In the tiny village of Ardmore lies St. Declan’s church, well, and stone – all of which you’ll be hearing about in forthcoming sermons! Being there I experienced what Celtic Christians call a “thin place” – a place where the Presence of God is particularly palpable. It was indescribably wonderful, and emotionally very moving.
Where are your thin places? Where is God’s Presence amplified for you? Where do you really feel your faith in your bones? I hope you have many such places! My newest one is in Ardmore!
 Posted by at 2:08 pm
Jul 132016

After doing some touristy things on our first Dublin day we went to Evensong at St. Patrick’s Cathedral. The bulletin said “God has been worshipped here through the prayers and praises of countless generations.” Indeed! As the choir’s tones and the clergy’s readings reverberated and bounced around the space I imagined those notes and words intermingling and dancing with centuries of sound and that wondrous, sonorous spiritual synergy was bouncing into and around us making us part of the dance too. The sounds hung in the air ensuring that we could not miss sensing God’s Presence in that place…and savouring it.
What spiritual stuff is bouncing around you this summer? Are you noticing? Are you savouring?

 Posted by at 2:03 pm
Jul 052016

believeRecently, I attended an informal gathering of clergy that formed to ask ourselves one question: Do you believe in God? The reason we did this is because, in case you missed it, one of my ministry colleagues who self-identifies as an atheist recently claimed on a national news broadcast that over half of United Church ministers don’t believe in a “theistic, supernatural” God. In response, another of my ministry colleagues devised a survey to test that claim.

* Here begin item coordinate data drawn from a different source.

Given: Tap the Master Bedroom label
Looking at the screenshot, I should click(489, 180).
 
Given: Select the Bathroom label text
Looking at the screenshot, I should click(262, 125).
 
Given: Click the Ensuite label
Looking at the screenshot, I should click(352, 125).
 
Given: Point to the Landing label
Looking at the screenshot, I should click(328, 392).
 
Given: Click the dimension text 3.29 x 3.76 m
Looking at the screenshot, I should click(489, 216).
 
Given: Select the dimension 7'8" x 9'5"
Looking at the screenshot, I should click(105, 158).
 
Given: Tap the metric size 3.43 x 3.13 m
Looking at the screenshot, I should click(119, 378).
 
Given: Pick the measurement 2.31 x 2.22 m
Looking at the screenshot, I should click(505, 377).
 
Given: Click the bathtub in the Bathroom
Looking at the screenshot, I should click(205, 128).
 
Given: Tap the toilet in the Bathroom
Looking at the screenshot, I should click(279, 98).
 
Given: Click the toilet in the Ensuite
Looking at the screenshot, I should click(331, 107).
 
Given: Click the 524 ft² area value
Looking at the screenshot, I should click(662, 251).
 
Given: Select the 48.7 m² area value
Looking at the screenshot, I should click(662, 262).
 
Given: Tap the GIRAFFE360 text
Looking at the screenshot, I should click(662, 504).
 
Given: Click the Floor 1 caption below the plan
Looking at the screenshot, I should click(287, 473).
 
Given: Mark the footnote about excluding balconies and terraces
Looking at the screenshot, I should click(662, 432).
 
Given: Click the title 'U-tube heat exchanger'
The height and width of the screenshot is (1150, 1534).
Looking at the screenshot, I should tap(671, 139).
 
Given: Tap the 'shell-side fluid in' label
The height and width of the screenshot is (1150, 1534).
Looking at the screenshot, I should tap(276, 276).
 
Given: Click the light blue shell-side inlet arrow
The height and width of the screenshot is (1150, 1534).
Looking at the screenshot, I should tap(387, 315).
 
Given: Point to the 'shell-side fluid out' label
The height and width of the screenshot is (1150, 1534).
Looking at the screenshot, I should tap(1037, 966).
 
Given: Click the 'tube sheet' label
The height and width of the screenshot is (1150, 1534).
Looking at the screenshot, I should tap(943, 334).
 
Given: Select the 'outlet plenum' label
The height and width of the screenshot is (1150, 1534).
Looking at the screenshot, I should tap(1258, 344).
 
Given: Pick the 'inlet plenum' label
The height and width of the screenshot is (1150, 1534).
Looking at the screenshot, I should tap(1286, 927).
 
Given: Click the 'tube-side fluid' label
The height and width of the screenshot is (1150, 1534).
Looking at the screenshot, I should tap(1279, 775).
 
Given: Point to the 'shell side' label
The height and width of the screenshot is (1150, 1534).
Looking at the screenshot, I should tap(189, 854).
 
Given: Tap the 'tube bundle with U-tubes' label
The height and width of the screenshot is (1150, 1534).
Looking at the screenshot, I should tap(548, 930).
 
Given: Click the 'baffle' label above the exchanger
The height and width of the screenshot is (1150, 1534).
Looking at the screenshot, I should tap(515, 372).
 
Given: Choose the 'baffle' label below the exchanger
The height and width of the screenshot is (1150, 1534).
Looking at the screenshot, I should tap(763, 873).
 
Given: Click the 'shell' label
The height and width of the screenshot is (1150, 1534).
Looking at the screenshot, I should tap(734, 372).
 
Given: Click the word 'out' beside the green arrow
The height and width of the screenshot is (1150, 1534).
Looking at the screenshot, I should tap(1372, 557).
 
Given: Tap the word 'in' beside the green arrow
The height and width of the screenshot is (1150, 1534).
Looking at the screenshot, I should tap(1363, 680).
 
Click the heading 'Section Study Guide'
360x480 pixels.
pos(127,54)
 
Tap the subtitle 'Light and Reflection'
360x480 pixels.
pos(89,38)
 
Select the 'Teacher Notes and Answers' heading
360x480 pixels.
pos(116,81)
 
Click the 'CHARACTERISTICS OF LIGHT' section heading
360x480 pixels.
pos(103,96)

Remarkably, over half of the currently serving ministers in our church responded (which in survey/statistics land is a very large sampling). The short answer is that we are not a godless bunch of heathens! Of those who responded 95% said they believed in God. (I wonder what the other 5% believe?)
But, (and yes, there’s always a but) the overwhelming message received was that it depends on what you mean by “God.”
Definitions matter.
A lot!

What does theistic mean?
What does supernatural mean?
What does interventionist mean?
What does atheist mean?

Can two people have a conversation and use the same words but mean something entirely different? Yes they can!
Does that mean we should stop talking? No, it means we should talk more, and more importantly listen more!

So we got together and shared with one another our understandings of God. We talked, we listened, we learned. I didn’t convince anyone that my way of seeing things was right, but that was never the point. The point was to engage in the dialogue. The point was to wrestle with images and ideas to help us grow.

I encourage you to join the conversation. Here’s how you should start.

Close your eyes, hold your palms open, take a couple of deep breaths, smile, and savour the moment. That is your definition of God! Putting it into words is pretty much impossible, but it is good to try. Be humble, be patient, and be gentle with one another in your conversations, because their words are just as inadequate as yours are. It isn’t easy to do, but it’s very important for our faith journeys. It has been said that people would rather talk about their sex lives or their finances than they would talk about God! Well, whatever gets the conversation started! 🙂

As you spend your summer resting, relaxing, and recreating spend some time pondering what you think about God, and be on the lookout for people to share with. We in the United Church have a reputation for being pretty quiet about God – so much so that some people think we don’t believe in much of anything. You and I know that’s not true. And it’s up to us to change the perception.